Marta Tibaldi
Negazione e paura
Assistiamo, ormai da alcuni mesi, al fenomeno del cosiddetto "negazionismo" del Covid-19. Sebbene il termine indichi, in senso proprio, il fenomeno storico dei revisionisti che negano l'esistenza dell'Olocausto, esso oggi è utilizzato, in modo un pò approssimativo, per indicare anche coloro che negano l'esistenza della pandemia da Covid-19 e si comportano di conseguenza.
La negazione e, in modo ancora più severo, il diniego, sono meccanismi di difesa ben noti agli psicologi del profondo.
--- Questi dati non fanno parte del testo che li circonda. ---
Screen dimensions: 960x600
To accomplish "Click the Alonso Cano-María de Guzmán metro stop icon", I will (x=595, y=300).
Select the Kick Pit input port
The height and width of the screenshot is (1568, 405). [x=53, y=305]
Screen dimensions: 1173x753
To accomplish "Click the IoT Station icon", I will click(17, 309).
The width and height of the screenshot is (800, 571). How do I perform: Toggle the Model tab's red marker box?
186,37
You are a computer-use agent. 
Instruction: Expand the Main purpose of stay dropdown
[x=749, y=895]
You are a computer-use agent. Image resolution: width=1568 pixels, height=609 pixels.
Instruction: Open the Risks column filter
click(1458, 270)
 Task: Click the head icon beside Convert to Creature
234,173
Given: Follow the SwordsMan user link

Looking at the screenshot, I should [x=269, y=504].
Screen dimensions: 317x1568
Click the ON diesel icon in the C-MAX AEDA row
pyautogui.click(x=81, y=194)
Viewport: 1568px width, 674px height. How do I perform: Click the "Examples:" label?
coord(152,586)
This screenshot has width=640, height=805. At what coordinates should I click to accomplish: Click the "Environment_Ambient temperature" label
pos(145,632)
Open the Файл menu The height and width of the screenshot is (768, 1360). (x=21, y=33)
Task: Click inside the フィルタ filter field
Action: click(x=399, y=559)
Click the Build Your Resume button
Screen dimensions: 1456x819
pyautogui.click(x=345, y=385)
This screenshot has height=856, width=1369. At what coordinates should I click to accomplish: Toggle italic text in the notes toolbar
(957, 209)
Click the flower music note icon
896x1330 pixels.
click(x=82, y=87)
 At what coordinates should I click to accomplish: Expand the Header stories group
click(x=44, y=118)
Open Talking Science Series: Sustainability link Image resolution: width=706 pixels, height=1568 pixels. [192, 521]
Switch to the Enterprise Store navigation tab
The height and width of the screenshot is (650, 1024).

Si tratta di modalità psichiche che, non tenendo conto dei dati di fatto, tendono a scotomizzare, ovvero a eliminare inconsciamente dalla percezione cosciente, ansie e angosce troppo disturbanti per la coscienza.
Non c'è dubbio che l'esperienza della pandemia abbia messo ognuno di noi, e il mondo intero, di fronte al rischio concreto di ammalarsi gravemente e di morire, oltretutto in condizioni di isolamento e di solitudine: eventualità traumatiche che hanno sconvolto le aspettative coscienti, fino ad allora date per scontate. Sappiamo d'altronde che la via della negazione è destinata al fallimento: il wishful thinking piega la realtà dei fatti entro un piccolissimo margine e per tempi brevi, a meno che non si scelga la via del delirio.
Che fare? Trasformare la negazione in presa di coscienza, creando spazi di riflessione, individuali o collettivi, che accolgano le paure e ne colgano il significato protettivo e prospettico. Iniziamo da noi stessi, interrogandoci su dove e come ci poniamo rispetto alla pandemia, non soltanto in termini consci ma anche inconsci, ascoltando il nostro corpo, che non mente, e leggendo i nostri sogni, che ci offrono un'altra prospettiva. Pratichiamo il dialogo con le "moltitudini" che ci abitano, imparando a confrontarci con gli altri e con il mondo, lungo la via della collaborazione, piuttosto che della negazione.